- SELECTED TEXT -

June 30, 2016
Brazil's chicken exporting machine runs low on feed
By ERIC J. BROOKS
An eFeedLink Hot Topic
- A 55% devaluation of Brazil's currency resulted in a 50% rise in broiler production costs
- The subsequent over-exporting of corn caused its domestic Brazilian price to jump by up to 60%, the cost of imported energy and supplements also rose, boosting poultry feed costs by 50%
- Even after importing 1.5 million tonnes of corn from Paraguay and Argentina, broiler farms were forced to substitute high quality, human grade wheat to sustain production
- Amid domestic cost inflation and falling consumption, integrators are using high US dollar export prices to maintain profitability
- With Q2 chicken meat output falling 10% and exports increasing by over 15%, the latter cannot be sustained amid such constrained feed supplies

Essentially, Brazilian corn's fortune is its poultry sector's misfortune. A deepening economic crisis coincided with an impeachment and overthrowing of its elected president. This caused Brazil's real to plunge more 55% against the US dollar, the currency of its main competitor in both world chicken and corn markets.
With Brazilian corn undercutting other suppliers by a wide margin and exports offering much higher profits than domestic sales, shipments jumped to 138% above the previous year's level from January to May of this year.

[Item coordinate data]

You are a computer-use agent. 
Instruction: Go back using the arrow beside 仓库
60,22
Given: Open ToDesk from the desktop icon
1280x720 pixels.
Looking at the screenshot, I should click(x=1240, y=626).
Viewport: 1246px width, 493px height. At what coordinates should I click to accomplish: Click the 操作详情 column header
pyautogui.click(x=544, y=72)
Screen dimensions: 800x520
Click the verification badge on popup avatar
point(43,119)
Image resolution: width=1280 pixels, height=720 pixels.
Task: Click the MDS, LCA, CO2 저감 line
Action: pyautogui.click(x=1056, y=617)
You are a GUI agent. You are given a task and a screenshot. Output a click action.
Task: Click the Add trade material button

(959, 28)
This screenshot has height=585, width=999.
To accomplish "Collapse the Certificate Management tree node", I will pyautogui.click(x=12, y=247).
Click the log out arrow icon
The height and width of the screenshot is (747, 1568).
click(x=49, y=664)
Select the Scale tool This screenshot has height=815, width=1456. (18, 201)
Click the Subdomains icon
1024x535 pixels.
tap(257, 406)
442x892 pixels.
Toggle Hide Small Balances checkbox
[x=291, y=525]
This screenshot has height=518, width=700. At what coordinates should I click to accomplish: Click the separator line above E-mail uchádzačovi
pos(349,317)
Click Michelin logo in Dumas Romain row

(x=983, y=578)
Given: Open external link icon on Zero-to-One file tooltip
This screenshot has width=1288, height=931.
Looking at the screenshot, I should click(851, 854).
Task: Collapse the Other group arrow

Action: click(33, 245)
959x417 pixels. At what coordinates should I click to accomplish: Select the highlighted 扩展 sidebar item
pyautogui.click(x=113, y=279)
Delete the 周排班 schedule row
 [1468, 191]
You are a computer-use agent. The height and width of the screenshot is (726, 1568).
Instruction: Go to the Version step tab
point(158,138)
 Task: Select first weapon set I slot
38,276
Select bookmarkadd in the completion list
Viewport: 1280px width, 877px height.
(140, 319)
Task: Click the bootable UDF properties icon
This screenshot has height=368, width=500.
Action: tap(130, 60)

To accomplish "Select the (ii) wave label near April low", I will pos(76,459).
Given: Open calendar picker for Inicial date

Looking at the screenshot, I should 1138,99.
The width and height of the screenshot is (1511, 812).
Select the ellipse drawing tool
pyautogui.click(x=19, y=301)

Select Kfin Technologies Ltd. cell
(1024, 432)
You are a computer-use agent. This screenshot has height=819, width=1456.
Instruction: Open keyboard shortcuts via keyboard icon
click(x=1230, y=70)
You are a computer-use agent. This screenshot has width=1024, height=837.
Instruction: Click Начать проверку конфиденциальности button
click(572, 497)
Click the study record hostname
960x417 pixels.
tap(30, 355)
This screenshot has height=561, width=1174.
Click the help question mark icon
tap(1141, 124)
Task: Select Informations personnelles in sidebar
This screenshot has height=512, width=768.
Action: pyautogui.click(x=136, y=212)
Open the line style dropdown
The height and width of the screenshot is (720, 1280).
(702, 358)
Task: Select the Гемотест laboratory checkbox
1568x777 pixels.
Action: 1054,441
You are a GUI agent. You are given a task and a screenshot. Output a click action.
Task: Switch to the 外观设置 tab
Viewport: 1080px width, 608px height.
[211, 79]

- THE EXERCISE -
Reproduce the passage of the Brazilian chicken export article starting with "Essentially, Brazilian corn's" and going on through "and corn markets.".

- OUTPUT FOR THIS EXERCISE -
Essentially, Brazilian corn's fortune is its poultry sector's misfortune. A deepening economic crisis coincided with an impeachment and overthrowing of its elected president. This caused Brazil's real to plunge more 55% against the US dollar, the currency of its main competitor in both world chicken and corn markets.